Prior Authorization Call Line: 1-877-309-9493

Prior Authorization Fax Line: 1-800-268-2990

Prior authorization for fentanyl mucosal agents has been implemented to reinforce appropriate use and to ensure utilization consistent with approved indications. Requests for prior authorization of the below fentanyl mucosal agents can be initiated by either prescribers or their authorized agents. An authorized agent is an employee of the prescribing practitioner and has access to the patient's medical records (i.e. nurse, medical assistant).

  • fentanyl buccal tablet (Fentora® and any generics)
  • fentanyl lozenge (Actiq® and any generics)
  • fentanyl nasal spray (Lazanda®)
  • fentanyl sublingual spray (Subsys®)
  • fentanyl sublingual tablets (Abstral® and any generics)
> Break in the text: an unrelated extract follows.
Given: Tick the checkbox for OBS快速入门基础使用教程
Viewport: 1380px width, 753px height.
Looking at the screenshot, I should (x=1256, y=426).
Prior authorization requirements:

  • All prescriptions for the above fentanyl mucosal agents must be prior authorized.
  • Prescribers are required to respond to a series of questions that identify the prescriber, the patient and the reason for prescribing this drug.
  • Up to two refills or maximum of 3 month supply are allowed for fentanyl mucosal agents. If additional medication is needed, the prescriber must write a new prescription and obtain a new prior authorization.
  • The Opioid Agents Worksheet can assist in completing the prior authorization process.